Work task: Please copy exactly the line that contains "Where should I" and every line after it through the end of the records, leaving the pictures out.

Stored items

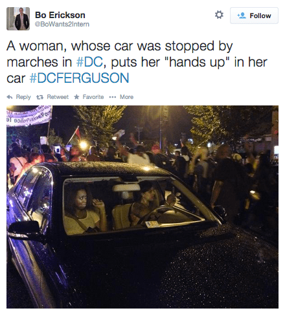
Task: Click the @BoWants2Intern handle
Action: [x=62, y=24]
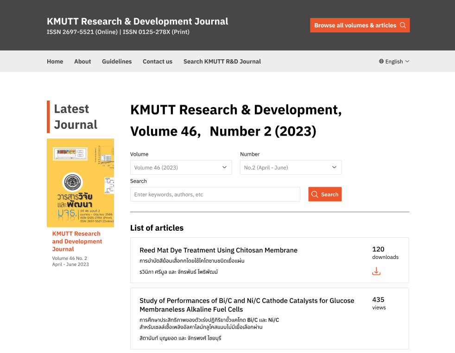Open the Guidelines section
The height and width of the screenshot is (353, 455).
[x=117, y=61]
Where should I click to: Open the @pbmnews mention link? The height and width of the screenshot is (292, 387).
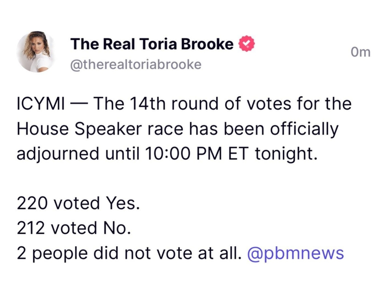tap(295, 253)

Solved exercise:
Where should I click to: Open the @pbmnews mention link? The height and width of the screenshot is (292, 387).
tap(295, 253)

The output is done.